▶ [Aim of the exercise]
The expected output is a verbatim reprint of the lines from the beginning of the data that follows through the line that contains "Open the notification".

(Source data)
# # # #
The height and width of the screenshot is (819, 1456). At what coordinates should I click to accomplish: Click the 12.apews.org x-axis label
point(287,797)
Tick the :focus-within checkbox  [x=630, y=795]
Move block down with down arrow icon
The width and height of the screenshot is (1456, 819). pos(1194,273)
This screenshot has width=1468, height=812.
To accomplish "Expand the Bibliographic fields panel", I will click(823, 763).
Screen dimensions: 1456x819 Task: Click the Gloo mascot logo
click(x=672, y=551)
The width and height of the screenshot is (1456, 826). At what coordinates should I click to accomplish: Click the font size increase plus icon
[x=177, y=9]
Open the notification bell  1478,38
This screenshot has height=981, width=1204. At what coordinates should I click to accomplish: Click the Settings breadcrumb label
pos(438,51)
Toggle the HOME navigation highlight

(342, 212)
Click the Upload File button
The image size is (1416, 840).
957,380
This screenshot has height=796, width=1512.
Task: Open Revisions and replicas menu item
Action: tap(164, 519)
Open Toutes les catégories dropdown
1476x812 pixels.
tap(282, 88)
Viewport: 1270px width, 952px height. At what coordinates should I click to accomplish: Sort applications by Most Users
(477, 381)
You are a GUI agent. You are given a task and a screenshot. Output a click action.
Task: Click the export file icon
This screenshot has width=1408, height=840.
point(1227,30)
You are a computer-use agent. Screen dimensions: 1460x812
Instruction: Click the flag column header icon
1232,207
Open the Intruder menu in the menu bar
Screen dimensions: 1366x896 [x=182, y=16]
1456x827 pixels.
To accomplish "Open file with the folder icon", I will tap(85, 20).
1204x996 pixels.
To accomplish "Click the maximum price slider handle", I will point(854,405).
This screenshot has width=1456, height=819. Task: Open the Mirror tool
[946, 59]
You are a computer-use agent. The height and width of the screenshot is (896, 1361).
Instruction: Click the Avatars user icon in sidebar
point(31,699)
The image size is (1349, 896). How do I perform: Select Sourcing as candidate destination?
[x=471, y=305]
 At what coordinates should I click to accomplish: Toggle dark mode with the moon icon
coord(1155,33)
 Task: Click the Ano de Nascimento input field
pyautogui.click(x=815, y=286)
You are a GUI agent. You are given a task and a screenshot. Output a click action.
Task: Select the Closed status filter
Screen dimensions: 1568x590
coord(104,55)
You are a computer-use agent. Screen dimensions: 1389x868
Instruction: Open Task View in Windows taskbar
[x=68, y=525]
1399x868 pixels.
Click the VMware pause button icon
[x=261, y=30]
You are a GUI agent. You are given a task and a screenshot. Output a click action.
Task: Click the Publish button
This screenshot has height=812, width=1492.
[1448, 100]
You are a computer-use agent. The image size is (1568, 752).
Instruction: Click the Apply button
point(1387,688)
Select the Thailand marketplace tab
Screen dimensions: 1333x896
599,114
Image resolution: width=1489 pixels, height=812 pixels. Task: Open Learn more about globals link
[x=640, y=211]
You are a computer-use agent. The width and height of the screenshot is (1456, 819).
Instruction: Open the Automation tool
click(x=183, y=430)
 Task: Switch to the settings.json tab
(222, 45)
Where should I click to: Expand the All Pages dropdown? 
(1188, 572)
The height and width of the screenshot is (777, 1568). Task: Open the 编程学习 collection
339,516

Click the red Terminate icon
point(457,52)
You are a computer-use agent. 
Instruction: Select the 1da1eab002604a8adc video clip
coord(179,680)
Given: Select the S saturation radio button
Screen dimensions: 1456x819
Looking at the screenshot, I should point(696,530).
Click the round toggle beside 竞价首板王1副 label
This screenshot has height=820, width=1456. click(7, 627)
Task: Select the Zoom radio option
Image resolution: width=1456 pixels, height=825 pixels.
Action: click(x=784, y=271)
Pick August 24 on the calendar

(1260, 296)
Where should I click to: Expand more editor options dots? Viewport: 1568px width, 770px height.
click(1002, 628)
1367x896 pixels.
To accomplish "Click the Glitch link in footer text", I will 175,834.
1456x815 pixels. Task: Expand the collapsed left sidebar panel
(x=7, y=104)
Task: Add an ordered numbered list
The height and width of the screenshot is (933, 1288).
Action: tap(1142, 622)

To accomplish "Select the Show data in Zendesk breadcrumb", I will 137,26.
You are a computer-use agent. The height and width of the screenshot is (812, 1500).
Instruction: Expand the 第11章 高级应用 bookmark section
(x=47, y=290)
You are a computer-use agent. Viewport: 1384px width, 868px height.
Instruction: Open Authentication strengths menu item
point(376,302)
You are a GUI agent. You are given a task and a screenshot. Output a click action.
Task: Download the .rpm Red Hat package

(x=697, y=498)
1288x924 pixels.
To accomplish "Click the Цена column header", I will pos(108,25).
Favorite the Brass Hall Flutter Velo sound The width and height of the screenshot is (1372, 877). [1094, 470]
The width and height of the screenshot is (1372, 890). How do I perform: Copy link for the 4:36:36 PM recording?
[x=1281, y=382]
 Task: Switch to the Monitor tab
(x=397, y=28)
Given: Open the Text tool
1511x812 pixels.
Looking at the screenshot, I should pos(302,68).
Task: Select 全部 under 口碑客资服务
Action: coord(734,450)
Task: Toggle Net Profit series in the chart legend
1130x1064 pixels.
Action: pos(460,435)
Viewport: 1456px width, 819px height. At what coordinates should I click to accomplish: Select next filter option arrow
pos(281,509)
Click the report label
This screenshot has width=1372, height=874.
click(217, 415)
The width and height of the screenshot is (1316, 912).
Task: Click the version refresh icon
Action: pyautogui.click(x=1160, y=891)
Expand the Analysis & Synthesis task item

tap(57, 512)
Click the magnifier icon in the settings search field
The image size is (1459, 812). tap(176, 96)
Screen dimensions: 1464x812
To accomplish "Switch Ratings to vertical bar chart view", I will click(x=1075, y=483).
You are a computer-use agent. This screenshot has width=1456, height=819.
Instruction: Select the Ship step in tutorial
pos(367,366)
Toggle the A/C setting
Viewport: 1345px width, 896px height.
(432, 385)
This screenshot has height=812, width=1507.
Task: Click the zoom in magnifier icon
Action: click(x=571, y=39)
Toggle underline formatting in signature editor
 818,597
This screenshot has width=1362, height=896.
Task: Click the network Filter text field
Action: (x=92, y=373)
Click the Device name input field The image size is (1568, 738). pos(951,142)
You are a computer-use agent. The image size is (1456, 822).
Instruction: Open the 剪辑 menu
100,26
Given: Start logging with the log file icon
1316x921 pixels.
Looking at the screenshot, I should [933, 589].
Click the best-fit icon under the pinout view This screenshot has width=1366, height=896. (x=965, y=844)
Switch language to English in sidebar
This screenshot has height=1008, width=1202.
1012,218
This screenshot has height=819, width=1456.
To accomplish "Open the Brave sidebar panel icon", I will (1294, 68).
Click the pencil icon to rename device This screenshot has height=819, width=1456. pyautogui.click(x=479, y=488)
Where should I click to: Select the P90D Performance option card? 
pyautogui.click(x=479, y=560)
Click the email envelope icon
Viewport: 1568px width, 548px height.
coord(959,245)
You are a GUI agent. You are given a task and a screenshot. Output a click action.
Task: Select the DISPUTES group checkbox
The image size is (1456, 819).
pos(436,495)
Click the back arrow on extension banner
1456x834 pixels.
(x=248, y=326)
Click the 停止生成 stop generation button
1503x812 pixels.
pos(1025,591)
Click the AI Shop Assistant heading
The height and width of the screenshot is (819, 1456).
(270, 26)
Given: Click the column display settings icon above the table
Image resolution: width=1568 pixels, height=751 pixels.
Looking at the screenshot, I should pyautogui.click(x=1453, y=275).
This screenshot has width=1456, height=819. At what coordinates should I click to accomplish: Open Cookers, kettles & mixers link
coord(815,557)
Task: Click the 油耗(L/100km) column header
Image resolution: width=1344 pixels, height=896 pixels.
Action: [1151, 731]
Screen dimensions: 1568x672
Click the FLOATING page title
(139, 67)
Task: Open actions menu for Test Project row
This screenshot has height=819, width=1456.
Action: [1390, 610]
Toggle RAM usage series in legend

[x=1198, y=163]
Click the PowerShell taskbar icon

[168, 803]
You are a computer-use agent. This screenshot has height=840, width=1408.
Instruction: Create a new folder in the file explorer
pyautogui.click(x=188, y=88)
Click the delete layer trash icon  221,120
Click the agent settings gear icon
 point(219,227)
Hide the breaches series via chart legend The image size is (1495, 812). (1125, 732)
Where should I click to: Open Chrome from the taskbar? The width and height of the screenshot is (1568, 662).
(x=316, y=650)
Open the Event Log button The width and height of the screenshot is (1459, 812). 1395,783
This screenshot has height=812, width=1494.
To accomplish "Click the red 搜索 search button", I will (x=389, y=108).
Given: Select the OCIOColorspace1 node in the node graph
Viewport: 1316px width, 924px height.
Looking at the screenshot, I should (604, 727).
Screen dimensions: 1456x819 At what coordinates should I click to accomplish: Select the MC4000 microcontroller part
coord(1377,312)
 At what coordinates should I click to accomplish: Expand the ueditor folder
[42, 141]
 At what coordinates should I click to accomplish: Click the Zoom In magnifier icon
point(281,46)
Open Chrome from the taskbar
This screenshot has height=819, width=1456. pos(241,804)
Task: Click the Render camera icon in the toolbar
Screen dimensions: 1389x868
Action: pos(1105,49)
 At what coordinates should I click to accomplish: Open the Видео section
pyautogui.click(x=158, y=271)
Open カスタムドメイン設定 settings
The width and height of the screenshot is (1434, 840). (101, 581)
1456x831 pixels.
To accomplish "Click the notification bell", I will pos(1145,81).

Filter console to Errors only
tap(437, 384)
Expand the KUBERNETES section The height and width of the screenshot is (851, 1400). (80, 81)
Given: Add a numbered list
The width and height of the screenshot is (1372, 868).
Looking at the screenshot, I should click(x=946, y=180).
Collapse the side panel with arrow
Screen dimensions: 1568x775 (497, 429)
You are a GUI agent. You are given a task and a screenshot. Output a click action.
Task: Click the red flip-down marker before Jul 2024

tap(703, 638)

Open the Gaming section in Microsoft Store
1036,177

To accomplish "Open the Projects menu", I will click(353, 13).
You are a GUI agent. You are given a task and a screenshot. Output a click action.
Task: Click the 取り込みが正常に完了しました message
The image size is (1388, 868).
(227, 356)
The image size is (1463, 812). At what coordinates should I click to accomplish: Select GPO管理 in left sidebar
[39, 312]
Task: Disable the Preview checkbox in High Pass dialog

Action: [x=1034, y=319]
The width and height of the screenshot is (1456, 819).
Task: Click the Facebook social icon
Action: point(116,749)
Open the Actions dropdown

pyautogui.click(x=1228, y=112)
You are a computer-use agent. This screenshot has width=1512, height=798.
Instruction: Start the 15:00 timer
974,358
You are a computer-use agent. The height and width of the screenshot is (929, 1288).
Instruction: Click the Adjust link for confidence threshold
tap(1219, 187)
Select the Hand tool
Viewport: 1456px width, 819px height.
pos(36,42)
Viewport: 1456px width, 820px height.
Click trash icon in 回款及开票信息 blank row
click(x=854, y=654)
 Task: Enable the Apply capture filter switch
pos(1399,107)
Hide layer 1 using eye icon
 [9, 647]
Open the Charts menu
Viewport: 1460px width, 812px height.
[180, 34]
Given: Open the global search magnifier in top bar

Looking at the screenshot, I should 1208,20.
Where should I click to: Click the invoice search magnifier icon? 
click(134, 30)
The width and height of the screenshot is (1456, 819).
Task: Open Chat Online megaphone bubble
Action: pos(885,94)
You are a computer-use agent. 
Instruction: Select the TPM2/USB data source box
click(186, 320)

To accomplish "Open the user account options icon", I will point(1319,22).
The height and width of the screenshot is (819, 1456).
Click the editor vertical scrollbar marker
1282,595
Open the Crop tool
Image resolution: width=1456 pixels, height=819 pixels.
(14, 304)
# # # #
▶ [Task answer]
The height and width of the screenshot is (819, 1456). At what coordinates should I click to accomplish: Click the 12.apews.org x-axis label
point(287,797)
Tick the :focus-within checkbox  [x=630, y=795]
Move block down with down arrow icon
The width and height of the screenshot is (1456, 819). pos(1194,273)
This screenshot has width=1468, height=812.
To accomplish "Expand the Bibliographic fields panel", I will click(823, 763).
Screen dimensions: 1456x819 Task: Click the Gloo mascot logo
click(x=672, y=551)
The width and height of the screenshot is (1456, 826). At what coordinates should I click to accomplish: Click the font size increase plus icon
[x=177, y=9]
Open the notification bell  1478,38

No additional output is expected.